I've gotten the UI my way at least, using a iOS 6-style launcher and apps that I found in a ZIP on DeviantArt called something like 'Pear OS' or something. It has added some much desired skeuomorphism to an otherwise flat UI phone.

So hoping 5G remains up until I'm long dead. But that's not likely since at one time I thought after they shut down AMPS that was it. And that one happened for a specific reason. Now, carriers shut crap down any time they like to force those who refuse to upgrade to upgrade against their will and won't negotiate with anyone over it. I mean would it have killed them to allow the few left who still clinged to a 3G device to keep using it? I'd have even paid a premium on my bill and they'd make $$$ so you'd expect that to work, after all a corporation wants money, am I right?
You mean 4G?
 
The Samsung Galaxy SII used 3G except with specific variants. The Palm WebOS phones never had 4G, and VoLTE-compliance is the big issue since not all 4G/LTE phones supported VoLTE. Not even the Thunderbolt. No way to make it work either. I wish carriers would just let us choose what we want to use.

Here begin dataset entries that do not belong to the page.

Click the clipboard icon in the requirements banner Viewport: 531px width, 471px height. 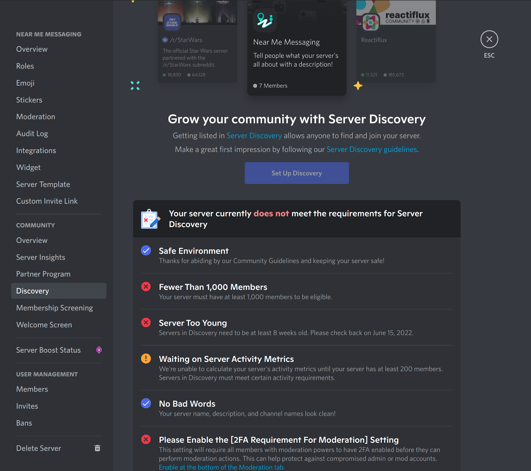coord(150,219)
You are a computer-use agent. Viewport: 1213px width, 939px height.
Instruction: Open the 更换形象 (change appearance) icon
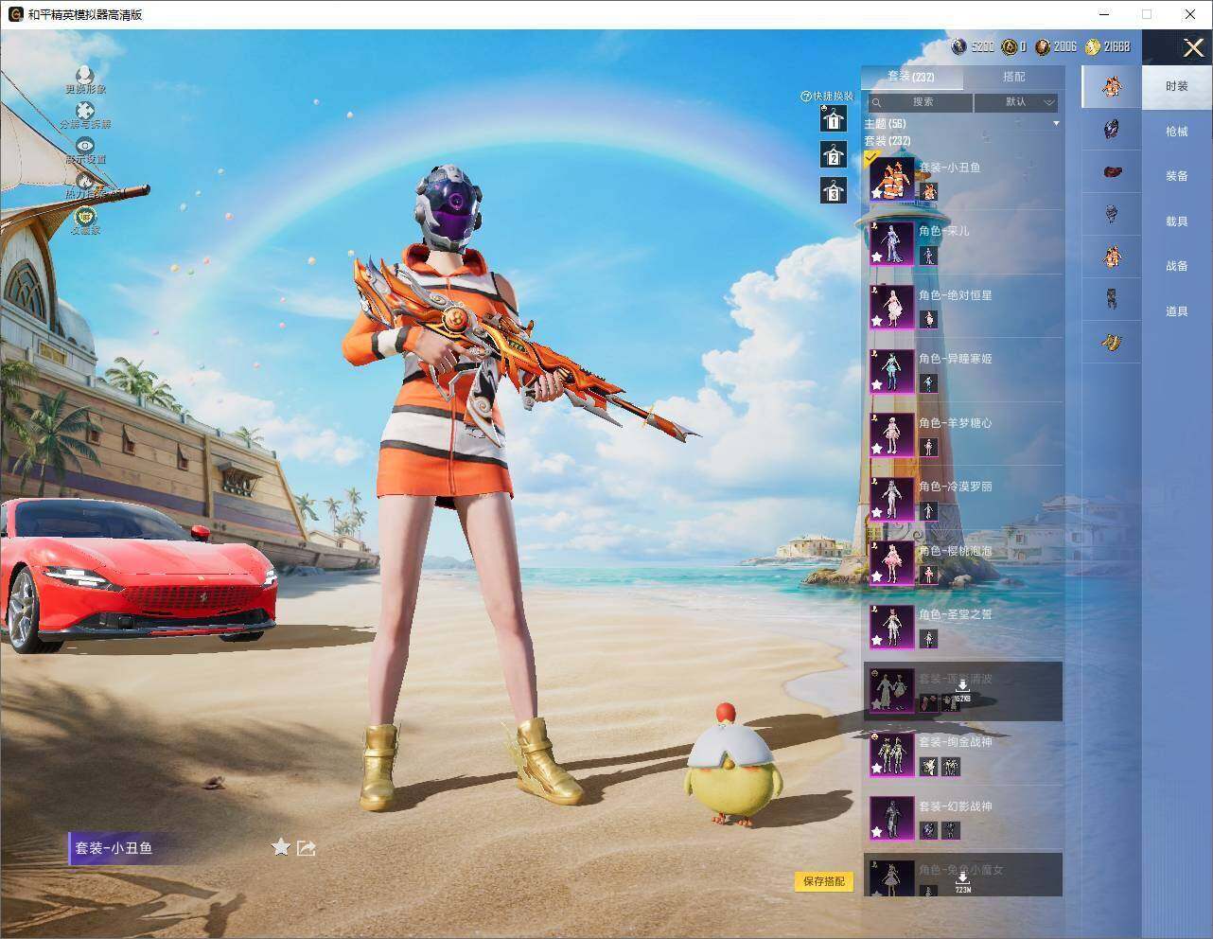pos(85,75)
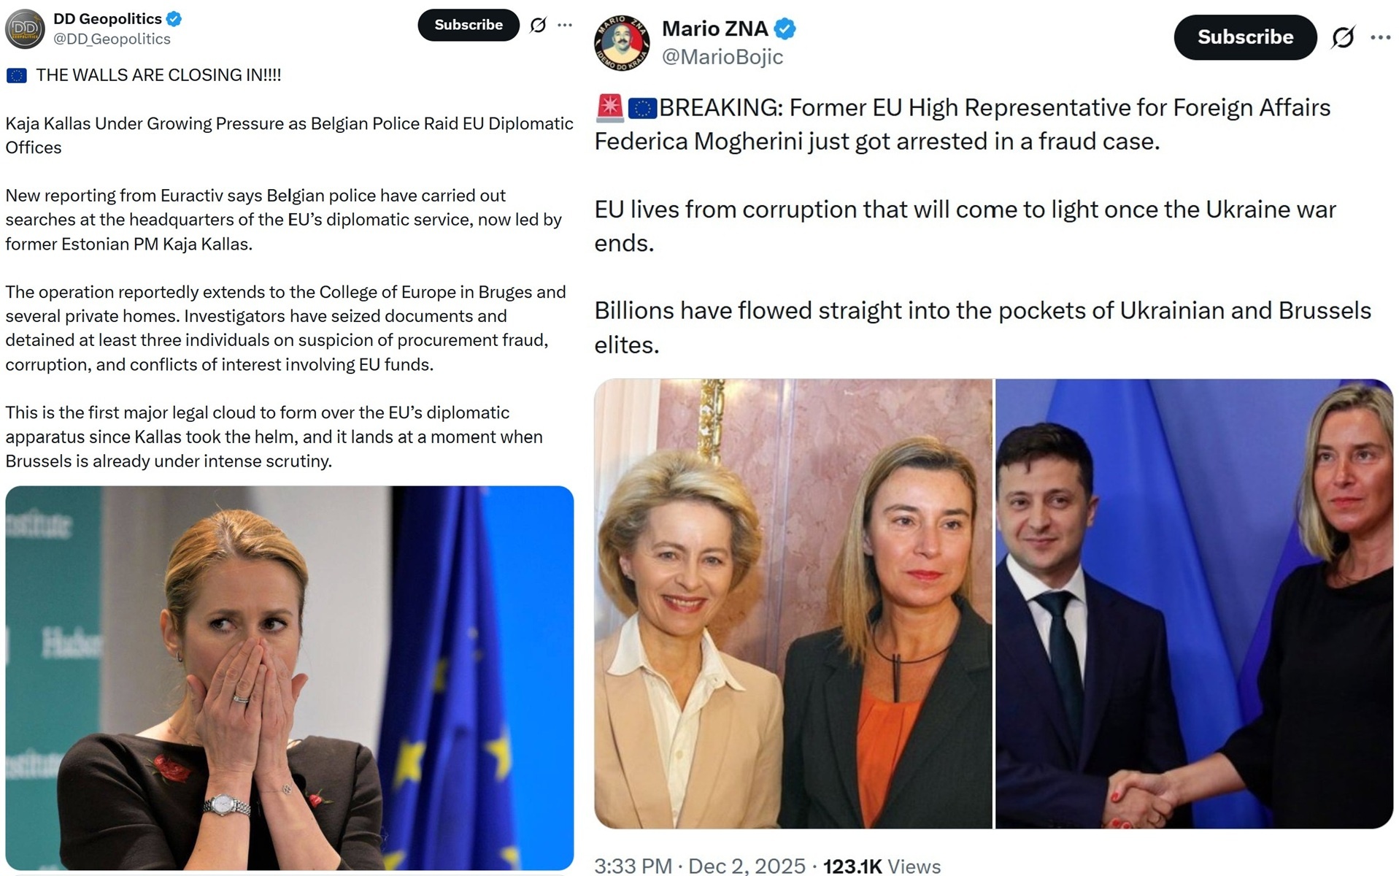Open Mario ZNA's profile avatar
This screenshot has width=1399, height=876.
click(x=622, y=42)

These days all I even use a phone for is music playback (MP3s), phone calls and SMS texts. That's it. I would be perfectly happy with a Nokia N95 if 3G or 2G were still up.

I wanted to avoid the never-ending upgrade cycle, but since carriers can and WILL shut down networks eventually, that means that I'm not even safe from that cycle with a 5G-capable phone, as one day I'm sure 5G will get shut down too.
 
I mean would it have killed them to allow the few left who still clinged to a 3G device to keep using it? I'd have even paid a premium on my bill and they'd make $$$ so you'd expect that to work, after all a corporation wants money, am I right?
Killed them, no. But keeping legacy basestations and infrastructure going so that a few people could continue to use old phones would be expensive, and would also mean that they couldn't re-use the spectrum for higher capacity/higher rate technologies (which then becomes a risk to their business if their 4G/5G coverage is perceived to be worse than their competitors).

I don't think you could have afforded the bill premium they'd need for this to make commercial sense.
 
I love Touchwhiz. Especially the S5, Note 4, S6 and Note 5's Touchwiz versions they originally ran on. The US carriers gave Touchwhiz a bad name. I'm still using Touchwiz to this very day.
touchwiz and One UI suck. i always use a custom launcher. Nova is my go to. you should check it out. its highly customizable and i have been using for almost a decade!!!!!
 
Ah see if you don't read you'll never know since I used to think all S5 to S7 phones were the same until stumbling upon the dummies guide post.